A sorte ajudara-o até àquele momento. O mais perigoso dos seus inimigos tinha ficado eliminado. Mas lá em baixo esperavam-no catorze homens receosos e armados.
«Terei de dominá-los. E as palavras são inúteis para isso.»
Rodeou a pedra, iniciando a descida. Em breve veria os «quáqueres» e os cavalos. Não queria matar aqueles loucos. Tentaria desarmá-los, ainda que não soubesse como. Quando estava perto deles, disse em voz alta:
— O Jonathan pede que uns tantos de vocês subam lá acima. Quer que vejam o caminho e discuti-lo, já que há duas possibilidades. É melhor apressarem-se.
Seis homens, depois de uma breve consulta, iniciaram a subida. Aquilo diminuía de momento o número de inimigos, mas ainda ficavam oito, que olhavam para ele com desconfiança,
«Montana» aproximou-se do seu cavalo segurando-o pelas rédeas para o levar para o sítio onde havia alguma erva descoberta. Estava à espera de que os seis que subiam a encosta se afastassem o suficiente. Mas não pôde escolher o momento para iniciar a ação, porque um dos homens gritou, indicando os revólveres de «Montana»:
— Tem outra vez as suas armas! Esse homem tem as armas, matou o Jonathan!

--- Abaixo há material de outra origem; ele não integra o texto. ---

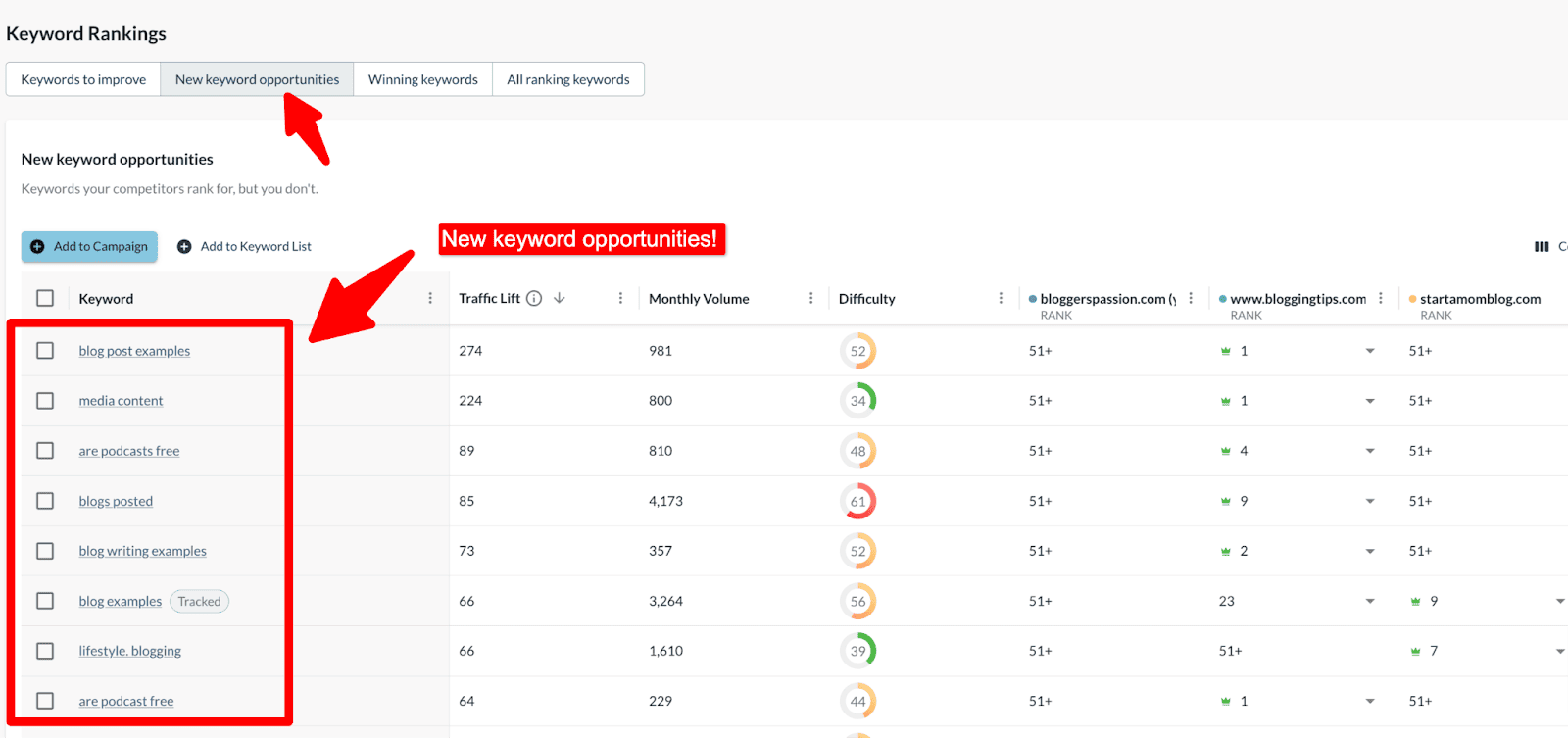Image resolution: width=1568 pixels, height=738 pixels.
Task: Switch to the Winning keywords tab
Action: point(422,79)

«Montana» deu um salto tremendo para cair atrás de um dos sacos de ouro e enterrou-se na neve; antes cair já tinha empunhado as armas e começou a disparar.
Os oito «quáqueres» corriam, tentando encontrar refúgio, disparando ao mesmo tempo. As balas silvavam perto de «Montana». Sentiu o impacto de várias delas nos sacos e alguns fios dourados começaram a escorrer para a neve. Mas «Montana» não os via; estava ocupado em disparar rapidamente os seus dois revólveres, movendo-se em leque.
Disparava com rapidez, pois sabia que os seis homens que estavam no bosque não tardariam em aparecer, precisamente às suas costas.
Roscher «Montana» podia ser terrivelmente certeiro com os revólveres, mas aqueles homens que corriam à sua frente, disparando as armas, eram vulgares assassinos. Por isso disparou com precisão, sem deixar de mover as suas armas, sem se importar com as balas que o roçavam.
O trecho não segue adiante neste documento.